The results also showed that interval and continuous training had significant effects on decreasing A1 levels in the heart tissue of obese rats. However, interval training was more effective than continuous training. On the other hand, interval and continuous training did not have significant effects on decreasing A2A gene expression levels in the heart tissue of rats. Previous studies have reported the functional and structural roles of adaptations, such as angiogenesis following exercise. Regular exercise seems to increase the angiogenesis and connectivity of coronary arteries by increasing angiogenesis regulatory molecules such as Vascular Endothelial Growth Factor (VEGF), thereby increasing adenosine levels in coronary blood and myocardial tissue (
10). The promoted oxidation pathway following exercise increases lipolysis, activates the AMPK pathway, and decreases adenosine receptors. However, the lack of a significant decrease in A2A gene expression levels can be justified by the fact that the A2A receptor is less important than the A1 receptor in regulating the metabolism in the heart tissue and its density is less correlated with increased adenosine levels and increased blood flow to the coronary and myocardial arteries.
Previous studies have also reported that the A2A levels were not significantly different between athletes and non-athletes (
26). Changes in adenosine receptors are also highly dependent on the type and intensity of training. In line with the present study, aerobic and interval training had the same effects on the reduction of A1 in the liver tissue of obese rats (
14). One session of high-intensity training reduced adenosine receptors in the heart tissue of rats exposed to oxidative stress (
11). This study showed that adenosine receptors are effective in enhancing antioxidant and anti-inflammatory systems and reducing lipid peroxidation induced by high-intensity exercise in the heart tissue. Also, the combination of training and adenosine consumption was significant in reducing A1, but adenosine consumption and endurance training were not significant in decreasing A2A in the heart tissue of obese rats.

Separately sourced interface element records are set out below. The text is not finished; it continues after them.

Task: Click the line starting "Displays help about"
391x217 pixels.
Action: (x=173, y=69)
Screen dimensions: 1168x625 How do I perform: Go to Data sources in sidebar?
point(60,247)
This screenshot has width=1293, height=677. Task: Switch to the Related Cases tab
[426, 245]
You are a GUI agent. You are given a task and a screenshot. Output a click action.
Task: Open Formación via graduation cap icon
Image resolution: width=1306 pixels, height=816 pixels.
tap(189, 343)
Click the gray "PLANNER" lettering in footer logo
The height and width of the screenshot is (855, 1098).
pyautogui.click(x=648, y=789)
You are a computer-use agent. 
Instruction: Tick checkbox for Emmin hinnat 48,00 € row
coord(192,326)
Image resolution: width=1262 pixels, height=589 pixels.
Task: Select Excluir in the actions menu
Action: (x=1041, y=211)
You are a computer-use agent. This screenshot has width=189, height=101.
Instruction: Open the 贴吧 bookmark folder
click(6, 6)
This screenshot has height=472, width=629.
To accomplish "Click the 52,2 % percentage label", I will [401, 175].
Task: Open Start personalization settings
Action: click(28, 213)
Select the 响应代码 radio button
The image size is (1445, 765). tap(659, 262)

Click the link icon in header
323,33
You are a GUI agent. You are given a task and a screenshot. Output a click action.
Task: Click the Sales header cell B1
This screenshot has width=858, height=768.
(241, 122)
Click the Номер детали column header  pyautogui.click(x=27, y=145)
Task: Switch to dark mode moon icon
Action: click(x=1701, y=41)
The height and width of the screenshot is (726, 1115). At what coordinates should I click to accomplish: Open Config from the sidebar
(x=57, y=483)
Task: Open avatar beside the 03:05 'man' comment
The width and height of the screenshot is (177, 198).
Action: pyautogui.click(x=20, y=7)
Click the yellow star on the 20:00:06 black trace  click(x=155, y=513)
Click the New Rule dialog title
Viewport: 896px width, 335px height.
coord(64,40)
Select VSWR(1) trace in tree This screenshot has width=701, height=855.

Previous studies have shown that exercise activities through the increase of fatty acid oxidation, activation of the AMPK pathway, and increase of angioplasty can decrease adenosine receptors at the cell surface (
10,
14) and adenosine consumption can decrease the expression of adenosine receptors by increasing ENT1 and CNT2 receptors, increasing AMPK, activating potassium channels, and inhibiting calcium channels in the heart (
14,
22,
23). However, the upstream AMPK pathway in these changes is different in the two interventions. In this regard, a study by Heinonen et al. showed that A2A changes were less affected by exercise (
26).
The combination of training and adenosine consumption was more effective in the reduction of A1 expression in the liver tissue than either of these interventions alone (
14). Exercise training and adenosine consumption in these two studies could decrease A1 expression by enhancing the AMPK activity. Also, the combination of exercise and adenosine consumption increased lipolysis of white adipose tissue and enhanced Uncoupling Protein 1 (UCP1) in brown adipose tissue (
25), indicating increased lipolysis following adenosine administration along with exercise training.